What is needed —
Report, as a single number, how many lines of the records contain the word "mehr".

━━━ Record set

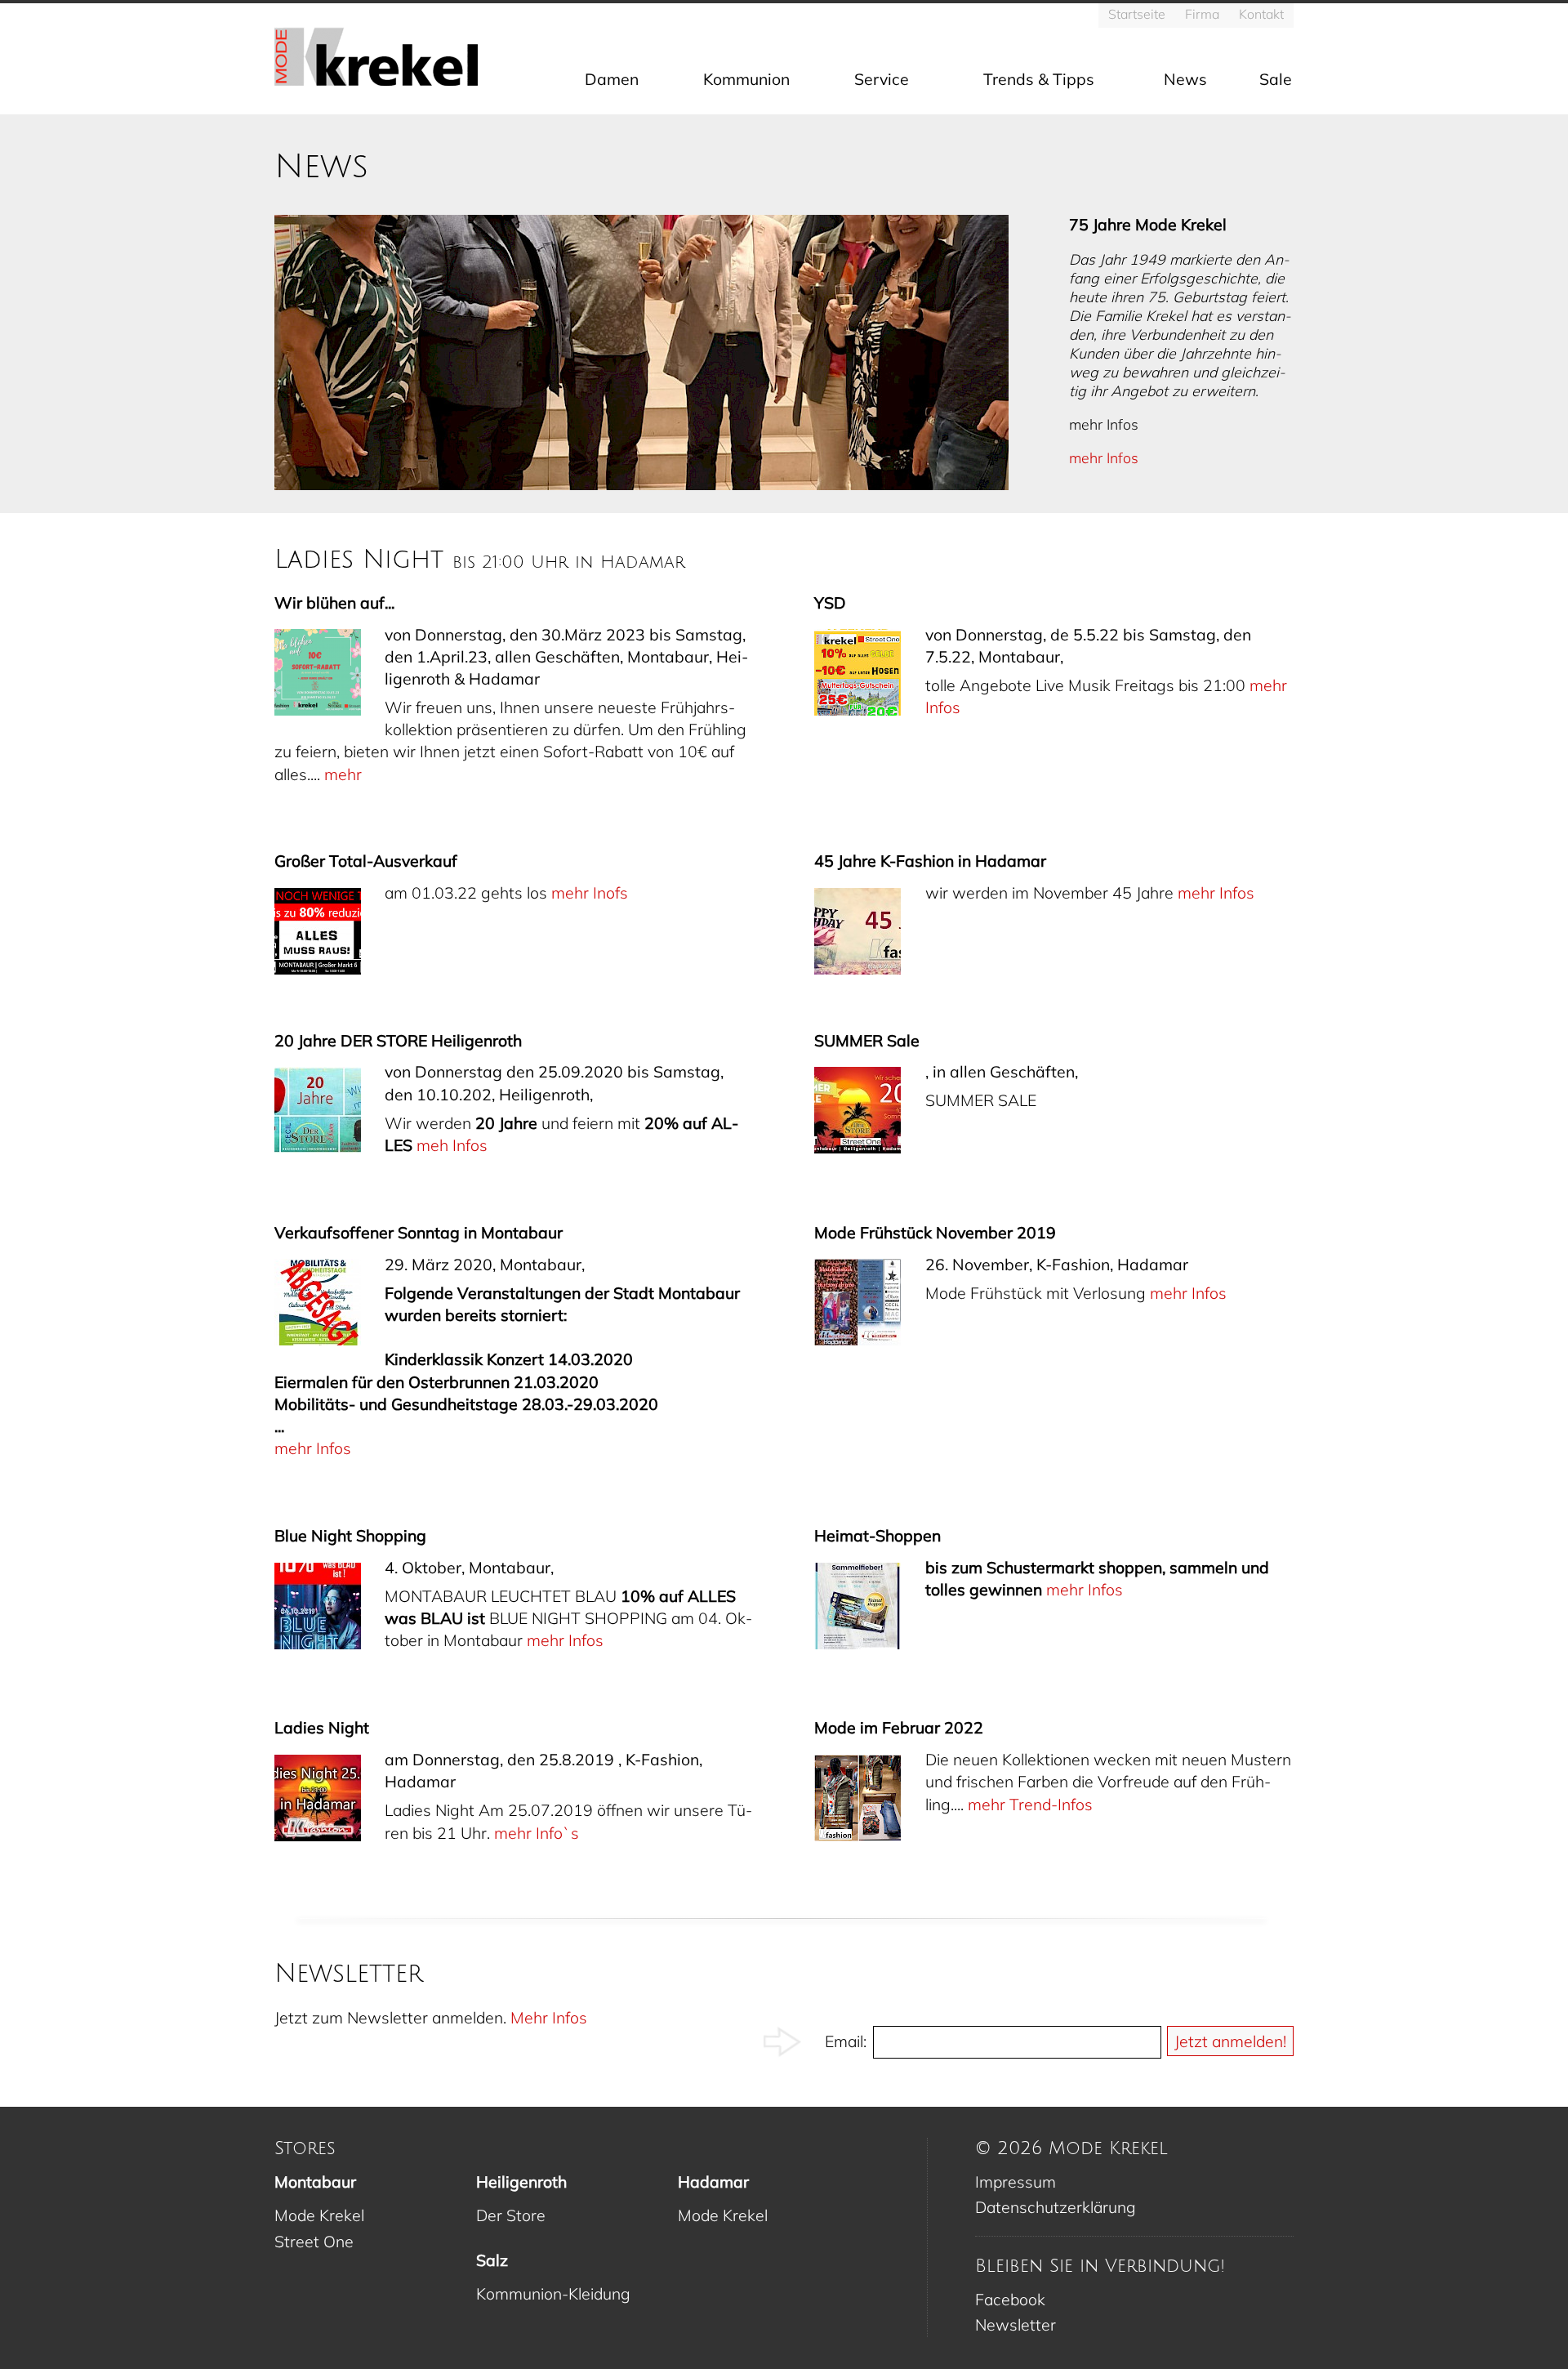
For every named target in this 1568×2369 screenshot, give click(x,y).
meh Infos (452, 1145)
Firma (1202, 14)
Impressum (1015, 2181)
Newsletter (1015, 2324)
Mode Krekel (319, 2215)
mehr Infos (1103, 457)
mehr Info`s (536, 1832)
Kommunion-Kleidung (553, 2293)
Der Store (511, 2215)
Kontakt (1261, 14)
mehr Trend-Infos (1030, 1804)
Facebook (1010, 2299)
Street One (314, 2241)
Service (881, 79)
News (1185, 79)
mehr (343, 774)
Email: (845, 2041)
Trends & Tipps (1038, 79)
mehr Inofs (589, 892)
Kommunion (746, 79)
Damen (612, 79)
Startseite (1136, 14)
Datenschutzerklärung (1055, 2207)
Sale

━━━━━━

Completed task —
5